### PROVIDED RECORDS ###

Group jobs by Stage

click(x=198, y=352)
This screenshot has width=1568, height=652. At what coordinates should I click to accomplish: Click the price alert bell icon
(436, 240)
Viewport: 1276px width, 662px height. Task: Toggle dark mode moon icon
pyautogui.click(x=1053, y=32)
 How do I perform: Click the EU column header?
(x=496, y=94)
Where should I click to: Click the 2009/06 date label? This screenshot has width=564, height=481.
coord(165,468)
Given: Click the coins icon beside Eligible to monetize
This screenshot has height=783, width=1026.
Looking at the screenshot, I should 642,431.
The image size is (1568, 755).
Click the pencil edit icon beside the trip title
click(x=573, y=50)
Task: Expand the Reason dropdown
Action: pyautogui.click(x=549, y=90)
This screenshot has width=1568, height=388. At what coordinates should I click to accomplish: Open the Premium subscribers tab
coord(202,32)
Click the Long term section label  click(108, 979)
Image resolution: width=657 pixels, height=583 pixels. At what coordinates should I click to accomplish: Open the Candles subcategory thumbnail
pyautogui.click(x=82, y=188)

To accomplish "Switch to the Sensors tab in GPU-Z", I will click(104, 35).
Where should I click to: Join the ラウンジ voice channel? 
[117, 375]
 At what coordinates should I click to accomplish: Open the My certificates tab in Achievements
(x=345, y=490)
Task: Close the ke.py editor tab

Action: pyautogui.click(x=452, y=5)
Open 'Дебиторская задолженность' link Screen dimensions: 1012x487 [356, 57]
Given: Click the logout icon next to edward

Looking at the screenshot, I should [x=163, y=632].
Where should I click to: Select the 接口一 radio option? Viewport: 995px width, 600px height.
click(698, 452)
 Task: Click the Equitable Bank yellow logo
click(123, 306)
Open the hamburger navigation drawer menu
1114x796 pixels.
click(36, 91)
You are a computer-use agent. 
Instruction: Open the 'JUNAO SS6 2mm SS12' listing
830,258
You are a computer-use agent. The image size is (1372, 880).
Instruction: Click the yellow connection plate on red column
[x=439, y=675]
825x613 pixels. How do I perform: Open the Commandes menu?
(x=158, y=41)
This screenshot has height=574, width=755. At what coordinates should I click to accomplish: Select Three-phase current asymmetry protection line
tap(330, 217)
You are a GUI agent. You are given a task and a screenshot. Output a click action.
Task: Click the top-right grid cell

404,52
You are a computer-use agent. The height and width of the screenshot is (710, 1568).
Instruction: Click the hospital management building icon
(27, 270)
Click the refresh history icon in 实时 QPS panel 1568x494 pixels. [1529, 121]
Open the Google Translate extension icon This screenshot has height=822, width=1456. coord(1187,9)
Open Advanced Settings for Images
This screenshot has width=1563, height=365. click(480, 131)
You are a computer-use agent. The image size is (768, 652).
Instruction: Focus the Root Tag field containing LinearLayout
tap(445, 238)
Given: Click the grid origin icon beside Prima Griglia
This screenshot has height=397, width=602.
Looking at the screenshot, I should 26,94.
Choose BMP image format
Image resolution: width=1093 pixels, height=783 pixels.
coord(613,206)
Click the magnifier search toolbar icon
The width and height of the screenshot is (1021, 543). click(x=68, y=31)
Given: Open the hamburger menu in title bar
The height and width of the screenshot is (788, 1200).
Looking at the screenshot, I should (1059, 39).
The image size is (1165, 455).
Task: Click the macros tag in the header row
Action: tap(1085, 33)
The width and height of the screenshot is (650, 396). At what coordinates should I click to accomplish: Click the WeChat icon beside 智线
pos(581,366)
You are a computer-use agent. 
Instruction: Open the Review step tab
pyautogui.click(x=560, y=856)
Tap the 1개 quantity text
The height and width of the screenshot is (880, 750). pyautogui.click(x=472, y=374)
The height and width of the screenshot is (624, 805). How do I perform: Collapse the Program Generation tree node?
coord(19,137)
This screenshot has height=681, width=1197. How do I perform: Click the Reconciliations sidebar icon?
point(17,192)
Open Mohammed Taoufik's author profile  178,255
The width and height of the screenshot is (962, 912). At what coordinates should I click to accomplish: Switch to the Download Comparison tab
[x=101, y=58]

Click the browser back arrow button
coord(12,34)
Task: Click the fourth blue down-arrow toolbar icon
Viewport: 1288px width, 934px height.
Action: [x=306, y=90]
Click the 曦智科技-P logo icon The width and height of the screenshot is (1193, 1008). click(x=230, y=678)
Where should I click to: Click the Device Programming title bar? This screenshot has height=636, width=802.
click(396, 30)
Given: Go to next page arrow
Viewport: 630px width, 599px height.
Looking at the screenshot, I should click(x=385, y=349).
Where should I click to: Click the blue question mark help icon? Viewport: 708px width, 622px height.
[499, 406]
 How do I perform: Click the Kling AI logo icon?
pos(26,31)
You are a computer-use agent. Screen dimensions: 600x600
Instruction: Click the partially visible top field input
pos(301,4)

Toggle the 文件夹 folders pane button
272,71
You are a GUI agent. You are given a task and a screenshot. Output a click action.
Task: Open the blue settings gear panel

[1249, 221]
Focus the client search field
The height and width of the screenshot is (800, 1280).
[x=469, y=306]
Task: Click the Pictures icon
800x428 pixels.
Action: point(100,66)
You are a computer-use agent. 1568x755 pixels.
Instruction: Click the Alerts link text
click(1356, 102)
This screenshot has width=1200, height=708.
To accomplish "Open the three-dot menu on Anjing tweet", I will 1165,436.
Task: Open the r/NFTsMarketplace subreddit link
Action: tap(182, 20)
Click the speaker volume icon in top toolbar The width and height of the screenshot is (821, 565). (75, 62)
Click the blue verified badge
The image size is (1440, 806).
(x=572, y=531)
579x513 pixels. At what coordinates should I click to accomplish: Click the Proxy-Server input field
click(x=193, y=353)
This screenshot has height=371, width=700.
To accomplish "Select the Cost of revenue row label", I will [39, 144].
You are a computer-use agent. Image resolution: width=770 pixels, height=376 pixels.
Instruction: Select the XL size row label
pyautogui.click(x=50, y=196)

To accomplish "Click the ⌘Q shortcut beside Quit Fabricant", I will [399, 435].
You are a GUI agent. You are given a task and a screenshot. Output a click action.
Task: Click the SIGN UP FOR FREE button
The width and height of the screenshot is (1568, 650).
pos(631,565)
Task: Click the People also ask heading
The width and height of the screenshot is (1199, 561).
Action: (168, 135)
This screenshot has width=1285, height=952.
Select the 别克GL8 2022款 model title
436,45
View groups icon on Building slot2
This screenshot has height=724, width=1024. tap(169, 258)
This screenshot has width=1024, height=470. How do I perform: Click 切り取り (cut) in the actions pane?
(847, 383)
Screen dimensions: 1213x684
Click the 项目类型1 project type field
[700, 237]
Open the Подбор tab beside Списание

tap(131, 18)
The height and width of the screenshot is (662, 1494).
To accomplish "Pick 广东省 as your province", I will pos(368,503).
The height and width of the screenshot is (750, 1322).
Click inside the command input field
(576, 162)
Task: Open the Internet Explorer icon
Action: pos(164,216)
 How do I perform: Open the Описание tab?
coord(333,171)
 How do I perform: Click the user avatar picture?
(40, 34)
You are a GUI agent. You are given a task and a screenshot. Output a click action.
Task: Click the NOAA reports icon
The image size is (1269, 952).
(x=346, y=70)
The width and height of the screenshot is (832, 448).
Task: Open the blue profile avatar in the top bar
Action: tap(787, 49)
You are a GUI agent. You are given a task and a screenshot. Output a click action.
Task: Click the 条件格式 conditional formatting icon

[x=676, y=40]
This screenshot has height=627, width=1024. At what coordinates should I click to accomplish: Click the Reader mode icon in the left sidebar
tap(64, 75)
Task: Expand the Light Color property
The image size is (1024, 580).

###

- WORK TO COMPLETE -
Without altering anything, print all of the data again.

- ANSWER SECTION -
Group jobs by Stage

click(x=198, y=352)
This screenshot has width=1568, height=652. At what coordinates should I click to accomplish: Click the price alert bell icon
(436, 240)
Viewport: 1276px width, 662px height. Task: Toggle dark mode moon icon
pyautogui.click(x=1053, y=32)
 How do I perform: Click the EU column header?
(x=496, y=94)
Where should I click to: Click the 2009/06 date label? This screenshot has width=564, height=481.
coord(165,468)
Given: Click the coins icon beside Eligible to monetize
This screenshot has height=783, width=1026.
Looking at the screenshot, I should 642,431.
The image size is (1568, 755).
Click the pencil edit icon beside the trip title
click(x=573, y=50)
Task: Expand the Reason dropdown
Action: pyautogui.click(x=549, y=90)
This screenshot has width=1568, height=388. At what coordinates should I click to accomplish: Open the Premium subscribers tab
coord(202,32)
Click the Long term section label  click(108, 979)
Image resolution: width=657 pixels, height=583 pixels. At what coordinates should I click to accomplish: Open the Candles subcategory thumbnail
pyautogui.click(x=82, y=188)

To accomplish "Switch to the Sensors tab in GPU-Z", I will click(104, 35).
Where should I click to: Join the ラウンジ voice channel? 
[117, 375]
 At what coordinates should I click to accomplish: Open the My certificates tab in Achievements
(x=345, y=490)
Task: Close the ke.py editor tab

Action: pyautogui.click(x=452, y=5)
Open 'Дебиторская задолженность' link Screen dimensions: 1012x487 [356, 57]
Given: Click the logout icon next to edward

Looking at the screenshot, I should [x=163, y=632].
Where should I click to: Select the 接口一 radio option? Viewport: 995px width, 600px height.
click(698, 452)
 Task: Click the Equitable Bank yellow logo
click(123, 306)
Open the hamburger navigation drawer menu
1114x796 pixels.
click(36, 91)
You are a computer-use agent. 
Instruction: Open the 'JUNAO SS6 2mm SS12' listing
830,258
You are a computer-use agent. The image size is (1372, 880).
Instruction: Click the yellow connection plate on red column
[x=439, y=675]
825x613 pixels. How do I perform: Open the Commandes menu?
(x=158, y=41)
This screenshot has height=574, width=755. At what coordinates should I click to accomplish: Select Three-phase current asymmetry protection line
tap(330, 217)
You are a GUI agent. You are given a task and a screenshot. Output a click action.
Task: Click the top-right grid cell

404,52
You are a computer-use agent. The height and width of the screenshot is (710, 1568).
Instruction: Click the hospital management building icon
(27, 270)
Click the refresh history icon in 实时 QPS panel 1568x494 pixels. [1529, 121]
Open the Google Translate extension icon This screenshot has height=822, width=1456. coord(1187,9)
Open Advanced Settings for Images
This screenshot has width=1563, height=365. click(480, 131)
You are a computer-use agent. The image size is (768, 652).
Instruction: Focus the Root Tag field containing LinearLayout
tap(445, 238)
Given: Click the grid origin icon beside Prima Griglia
This screenshot has height=397, width=602.
Looking at the screenshot, I should 26,94.
Choose BMP image format
Image resolution: width=1093 pixels, height=783 pixels.
coord(613,206)
Click the magnifier search toolbar icon
The width and height of the screenshot is (1021, 543). click(x=68, y=31)
Given: Open the hamburger menu in title bar
The height and width of the screenshot is (788, 1200).
Looking at the screenshot, I should (1059, 39).
The image size is (1165, 455).
Task: Click the macros tag in the header row
Action: tap(1085, 33)
The width and height of the screenshot is (650, 396). At what coordinates should I click to accomplish: Click the WeChat icon beside 智线
pos(581,366)
You are a computer-use agent. 
Instruction: Open the Review step tab
pyautogui.click(x=560, y=856)
Tap the 1개 quantity text
The height and width of the screenshot is (880, 750). pyautogui.click(x=472, y=374)
The height and width of the screenshot is (624, 805). How do I perform: Collapse the Program Generation tree node?
coord(19,137)
This screenshot has height=681, width=1197. How do I perform: Click the Reconciliations sidebar icon?
point(17,192)
Open Mohammed Taoufik's author profile  178,255
The width and height of the screenshot is (962, 912). At what coordinates should I click to accomplish: Switch to the Download Comparison tab
[x=101, y=58]

Click the browser back arrow button
coord(12,34)
Task: Click the fourth blue down-arrow toolbar icon
Viewport: 1288px width, 934px height.
Action: [x=306, y=90]
Click the 曦智科技-P logo icon The width and height of the screenshot is (1193, 1008). click(x=230, y=678)
Where should I click to: Click the Device Programming title bar? This screenshot has height=636, width=802.
click(396, 30)
Given: Go to next page arrow
Viewport: 630px width, 599px height.
Looking at the screenshot, I should click(x=385, y=349).
Where should I click to: Click the blue question mark help icon? Viewport: 708px width, 622px height.
[499, 406]
 How do I perform: Click the Kling AI logo icon?
pos(26,31)
You are a computer-use agent. Screen dimensions: 600x600
Instruction: Click the partially visible top field input
pos(301,4)

Toggle the 文件夹 folders pane button
272,71
You are a GUI agent. You are given a task and a screenshot. Output a click action.
Task: Open the blue settings gear panel

[1249, 221]
Focus the client search field
The height and width of the screenshot is (800, 1280).
[x=469, y=306]
Task: Click the Pictures icon
800x428 pixels.
Action: point(100,66)
You are a computer-use agent. 1568x755 pixels.
Instruction: Click the Alerts link text
click(1356, 102)
This screenshot has width=1200, height=708.
To accomplish "Open the three-dot menu on Anjing tweet", I will 1165,436.
Task: Open the r/NFTsMarketplace subreddit link
Action: tap(182, 20)
Click the speaker volume icon in top toolbar The width and height of the screenshot is (821, 565). (75, 62)
Click the blue verified badge
The image size is (1440, 806).
(x=572, y=531)
579x513 pixels. At what coordinates should I click to accomplish: Click the Proxy-Server input field
click(x=193, y=353)
This screenshot has height=371, width=700.
To accomplish "Select the Cost of revenue row label", I will [39, 144].
You are a computer-use agent. Image resolution: width=770 pixels, height=376 pixels.
Instruction: Select the XL size row label
pyautogui.click(x=50, y=196)

To accomplish "Click the ⌘Q shortcut beside Quit Fabricant", I will [399, 435].
You are a GUI agent. You are given a task and a screenshot. Output a click action.
Task: Click the SIGN UP FOR FREE button
The width and height of the screenshot is (1568, 650).
pos(631,565)
Task: Click the People also ask heading
The width and height of the screenshot is (1199, 561).
Action: (168, 135)
This screenshot has width=1285, height=952.
Select the 别克GL8 2022款 model title
436,45
View groups icon on Building slot2
This screenshot has height=724, width=1024. tap(169, 258)
This screenshot has width=1024, height=470. How do I perform: Click 切り取り (cut) in the actions pane?
(847, 383)
Screen dimensions: 1213x684
Click the 项目类型1 project type field
[700, 237]
Open the Подбор tab beside Списание

tap(131, 18)
The height and width of the screenshot is (662, 1494).
To accomplish "Pick 广东省 as your province", I will pos(368,503).
The height and width of the screenshot is (750, 1322).
Click inside the command input field
(576, 162)
Task: Open the Internet Explorer icon
Action: pos(164,216)
 How do I perform: Open the Описание tab?
coord(333,171)
 How do I perform: Click the user avatar picture?
(40, 34)
You are a GUI agent. You are given a task and a screenshot. Output a click action.
Task: Click the NOAA reports icon
The image size is (1269, 952).
(x=346, y=70)
The width and height of the screenshot is (832, 448).
Task: Open the blue profile avatar in the top bar
Action: tap(787, 49)
You are a GUI agent. You are given a task and a screenshot. Output a click action.
Task: Click the 条件格式 conditional formatting icon

[x=676, y=40]
This screenshot has height=627, width=1024. At what coordinates should I click to accomplish: Click the Reader mode icon in the left sidebar
tap(64, 75)
Task: Expand the Light Color property
The image size is (1024, 580).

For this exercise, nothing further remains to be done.